Jules Bell was in town and in need of some birding and I persuaded him that we could do no better than a trip to Fornebu and yet another search for the Firecrest which was last seen 9 days ago. With fresh snow covering sheer ice on the ground and a cold wind in the air it was not very promising conditions though.
There were VERY few birds and next to nothing in the air. Water Rails and Bearded Tits were still going strong but no Goldcrests, Long-tailed Tits or Treecreepers showed and Wrens were the only insect eaters we noted. We are not ones to give up though and thoroughly checked out all suitable areas. After two hours Jules phoned to tell me he had heard and briefly seen a crest but without nailing the species. When I got to him the bird had vanished and we then split up again to look for it. A full half hour later I heard and then briefly saw a crest around 50 metres away but the bird then vanished without me seeing what it was. I tried calling Jules but I couldn’t hear him and then the battery died in the cold. I had to stick the phone down my pants and after 5 minutes of clammy warmth it vibrated and was back in life again. I still hadn’t seen the bird again but then suddenly there it was high in a tree and I saw the stripes! But then it was gone again. Finally after Jules had arrived I got control of it feeding on the ground and we were then treated to very close views as it fed on the snow at the base of bushes and clumps of grass. It remained silent during this period though confirming that a touch of luck is needed in addition to dedication to the task.

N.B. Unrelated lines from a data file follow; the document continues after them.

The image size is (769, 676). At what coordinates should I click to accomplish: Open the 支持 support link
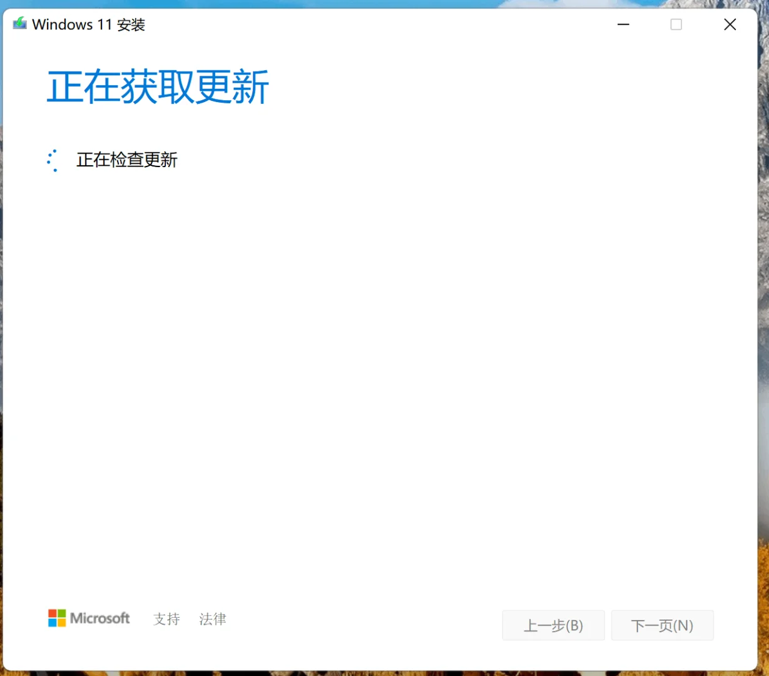coord(166,619)
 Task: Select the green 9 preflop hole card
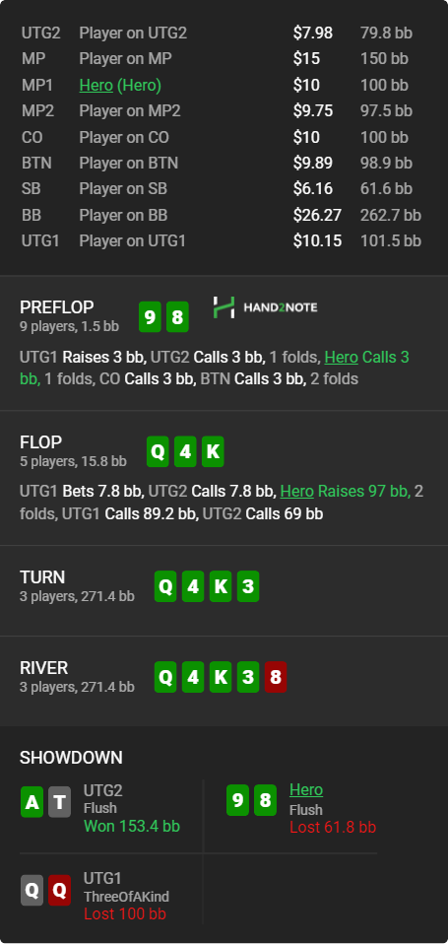coord(150,316)
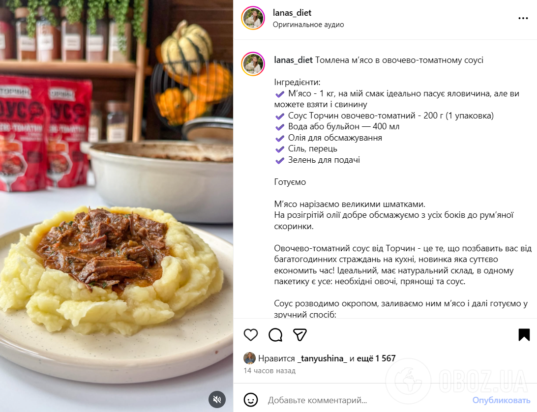Click the Опубликовать button
537x412 pixels.
point(502,400)
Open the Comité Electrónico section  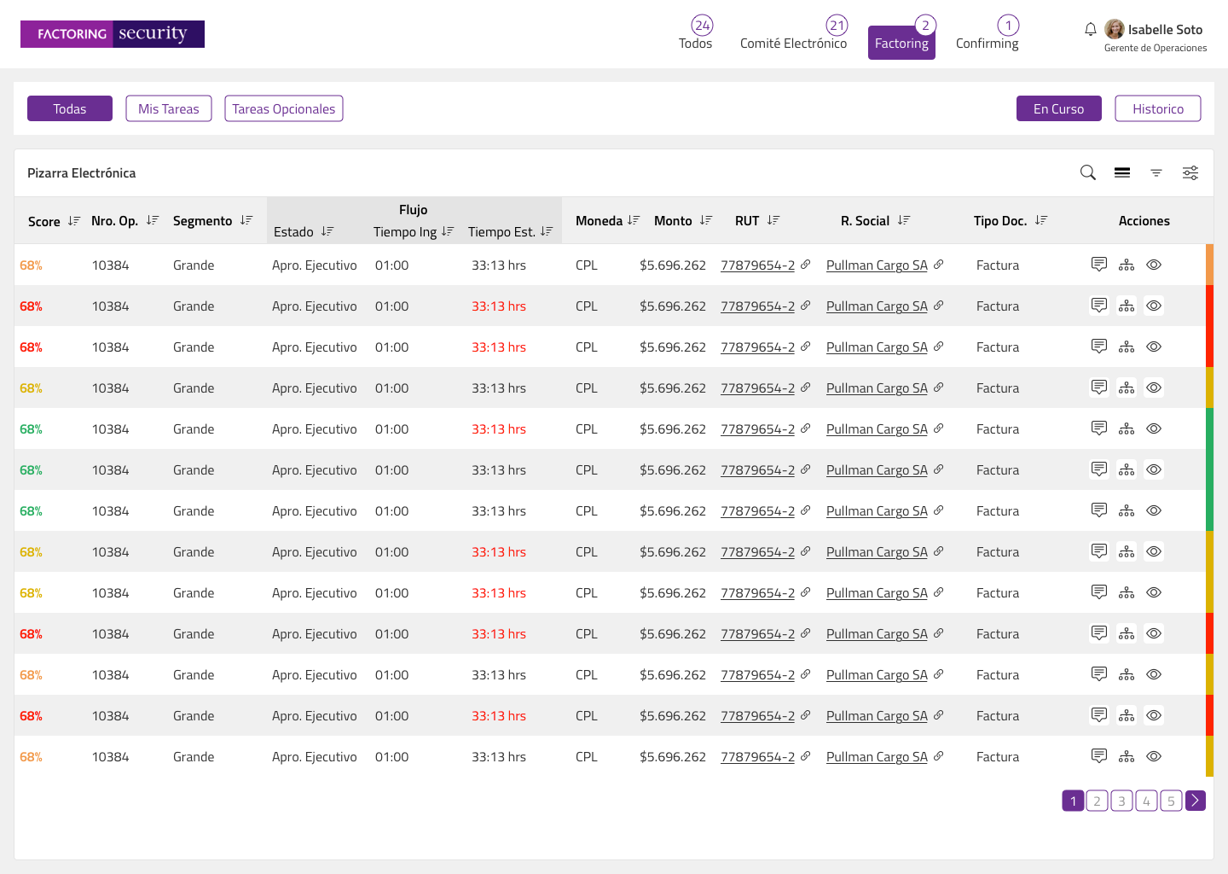click(x=793, y=41)
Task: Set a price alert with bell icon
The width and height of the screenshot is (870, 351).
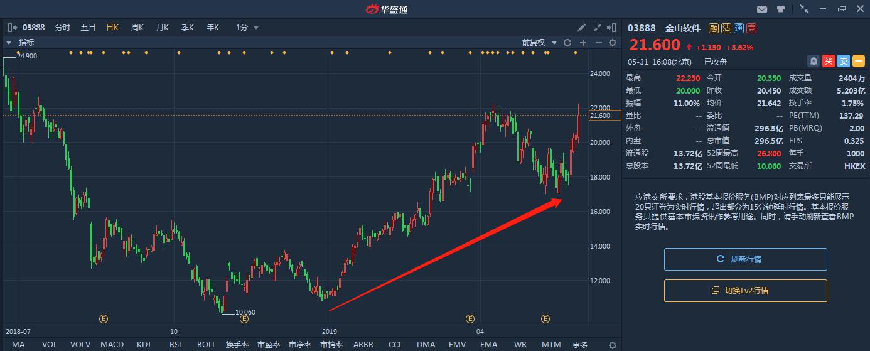Action: click(814, 61)
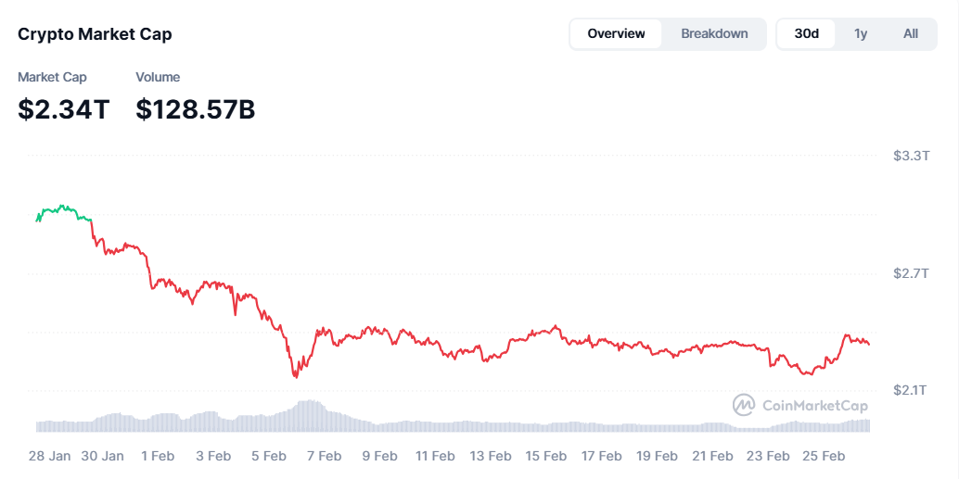Click the 25 Feb date label
This screenshot has height=479, width=959.
[824, 456]
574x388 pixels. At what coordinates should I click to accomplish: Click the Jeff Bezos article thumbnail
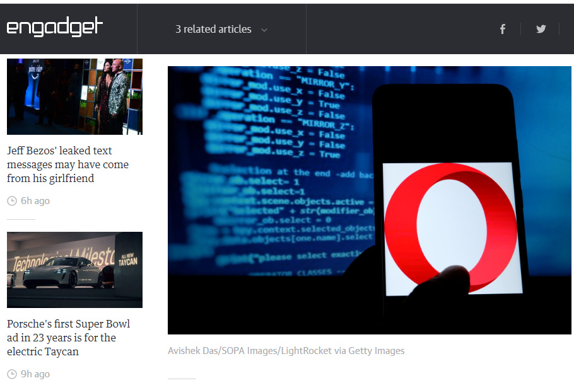pyautogui.click(x=74, y=96)
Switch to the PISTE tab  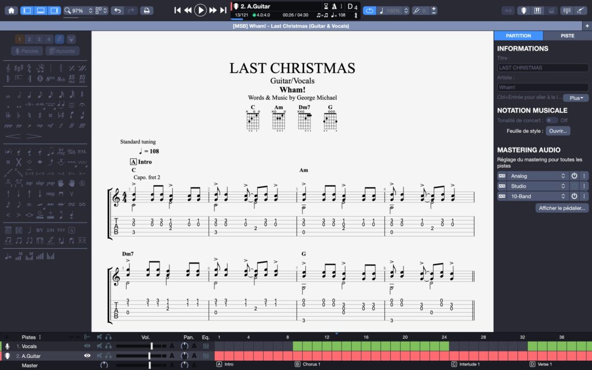pyautogui.click(x=567, y=35)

When I came home a flock of 20 Redpolls flew up from the feeders but unfortunately didn’t come back. As this was more individuals than I saw yesterday at the Botanical Gardens I am sure that the flock contained a least 3 different types! There is also a single female Blackbird and a Fieldfare eating the apples I put out in the garden. Until today the Blackbird was dominant but just before dusk I saw an intense fight between the two and the Fieldfare has now come out on top.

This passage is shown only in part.